N.B. #14 – Wrong cops (2013, Quentin Dupieux)

D’abord chapitre, puis court-métrage, puis film et enfin mini-série dont il est question ici, Wrong cops de Quentin Dupieux n’a pas la saveur de ses aînés, notamment Rubber (2010) et Wrong (2012). La part conceptuelle de cette réalisation est circonscrite à l’utilisation d’optiques russes des années 60 sur un Canon 5D. D’un point de vue visuel, les images obtenues sont laides. La surexposition de certaines d’entre elles ne constitue qu’un procédé cache misère.

Los Angeles, 2014. Duke, un flic pourri et mélomane, deale de l’herbe et s’enthousiasme de terroriser les passants. Cependant, ses collègues du commissariat ne sont pas mieux : un obsédé sexuel, une flic maître chanteur, un chercheur de trésor au passé douteux, un borgne difforme se rêvant star de techno… Alors qu’ils réalisent tous leurs petites combines sans trop de soucis, tout va changer lorsque la dernière victime de Duke, un voisin laissé pour mort dans son coffre, se réveille.

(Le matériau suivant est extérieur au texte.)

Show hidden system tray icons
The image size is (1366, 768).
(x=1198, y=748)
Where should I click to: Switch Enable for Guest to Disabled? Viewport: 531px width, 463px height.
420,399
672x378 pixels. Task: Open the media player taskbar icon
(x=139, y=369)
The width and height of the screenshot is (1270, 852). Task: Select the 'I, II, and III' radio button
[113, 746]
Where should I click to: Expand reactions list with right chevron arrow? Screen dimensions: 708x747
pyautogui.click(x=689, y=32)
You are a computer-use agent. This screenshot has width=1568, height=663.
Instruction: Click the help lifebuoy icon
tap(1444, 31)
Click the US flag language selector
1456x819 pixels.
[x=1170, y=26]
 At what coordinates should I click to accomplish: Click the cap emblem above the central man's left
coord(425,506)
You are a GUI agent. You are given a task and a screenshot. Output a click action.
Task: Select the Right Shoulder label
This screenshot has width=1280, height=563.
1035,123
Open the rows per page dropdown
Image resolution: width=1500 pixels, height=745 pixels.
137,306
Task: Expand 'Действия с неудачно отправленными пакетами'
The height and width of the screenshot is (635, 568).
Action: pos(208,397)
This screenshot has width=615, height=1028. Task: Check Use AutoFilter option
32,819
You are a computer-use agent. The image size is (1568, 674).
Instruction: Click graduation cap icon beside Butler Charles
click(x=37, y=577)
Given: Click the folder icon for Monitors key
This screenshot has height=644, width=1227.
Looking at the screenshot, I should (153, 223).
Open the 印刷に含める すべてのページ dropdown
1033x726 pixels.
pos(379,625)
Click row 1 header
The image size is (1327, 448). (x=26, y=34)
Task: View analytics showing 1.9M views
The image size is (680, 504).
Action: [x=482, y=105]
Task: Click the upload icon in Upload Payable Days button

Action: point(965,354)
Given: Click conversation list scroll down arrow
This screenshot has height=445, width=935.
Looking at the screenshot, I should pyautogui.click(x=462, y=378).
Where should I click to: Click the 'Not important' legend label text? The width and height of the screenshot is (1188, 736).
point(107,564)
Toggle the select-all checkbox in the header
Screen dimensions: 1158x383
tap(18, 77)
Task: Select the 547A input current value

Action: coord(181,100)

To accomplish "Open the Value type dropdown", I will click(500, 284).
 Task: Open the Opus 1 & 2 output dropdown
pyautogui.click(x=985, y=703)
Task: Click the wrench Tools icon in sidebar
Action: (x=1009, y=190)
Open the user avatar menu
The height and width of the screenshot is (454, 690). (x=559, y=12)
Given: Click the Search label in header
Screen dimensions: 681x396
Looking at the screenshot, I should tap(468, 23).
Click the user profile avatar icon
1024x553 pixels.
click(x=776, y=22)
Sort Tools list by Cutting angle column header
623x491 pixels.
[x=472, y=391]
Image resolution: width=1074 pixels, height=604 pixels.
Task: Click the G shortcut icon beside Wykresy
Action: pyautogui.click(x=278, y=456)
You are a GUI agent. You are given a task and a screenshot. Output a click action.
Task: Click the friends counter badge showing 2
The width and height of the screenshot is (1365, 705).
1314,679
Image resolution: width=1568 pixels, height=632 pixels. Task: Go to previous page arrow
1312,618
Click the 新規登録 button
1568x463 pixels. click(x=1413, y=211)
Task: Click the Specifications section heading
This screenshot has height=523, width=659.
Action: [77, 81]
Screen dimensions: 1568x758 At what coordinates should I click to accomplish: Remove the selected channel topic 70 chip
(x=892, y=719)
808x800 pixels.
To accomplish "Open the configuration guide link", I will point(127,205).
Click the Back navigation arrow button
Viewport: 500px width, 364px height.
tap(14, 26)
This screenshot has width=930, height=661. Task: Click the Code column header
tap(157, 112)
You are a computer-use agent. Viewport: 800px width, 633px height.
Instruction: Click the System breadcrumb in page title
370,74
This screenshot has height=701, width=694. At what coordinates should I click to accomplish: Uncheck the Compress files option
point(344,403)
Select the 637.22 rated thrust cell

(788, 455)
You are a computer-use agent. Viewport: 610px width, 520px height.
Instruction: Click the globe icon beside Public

Wrong cops n’est donc sans réelle valeur conceptuelle contrairement aux précédentes réalisations de Quentin Dupieux. Penchons-nous désormais sur les autres aspects de cette mini-série. L’histoire imaginée par le plus américain des cinéastes français paraît bricolée comme faite de bric et de broc. Peu nonsensique mais toujours loufoque, elle ne convainc guère et laisse peu de souvenirs.

Dupieux y met en scène un groupe de flics mené par Duke (Mark Burnham). Le désœuvrement de ces Wrong cops dans un Los Angeles où la délinquance a fortement baissé les contraint à jouer les policiers tout à la fois incendiaires, sans gêne et un brin vulgaire. Le tout demeure sans réelle conséquence notable. Dans le rôle de Duke, Burnham se montre plutôt à l’aise. Ses quelques scènes partagées avec un Marylin Manson méconnaissable en adolescent lymphatique sont les plus réjouissantes de Wrong cops.

L’autre bricolage constaté est celui du découpage en sept épisodes de moins de quinze minutes. Ainsi, chaque segment couvre un jour de la semaine pour un récit dont il est illusoire d’imaginer qu’il puisse se dérouler sur une semaine complète. Ce montage en sept épisodes, œuvre du réalisateur également crédité à la composition de la bande originale, brille avant tout par son caractère arbitraire. Le format long-métrage sied bien mieux aux aventures de ces Wrong cops.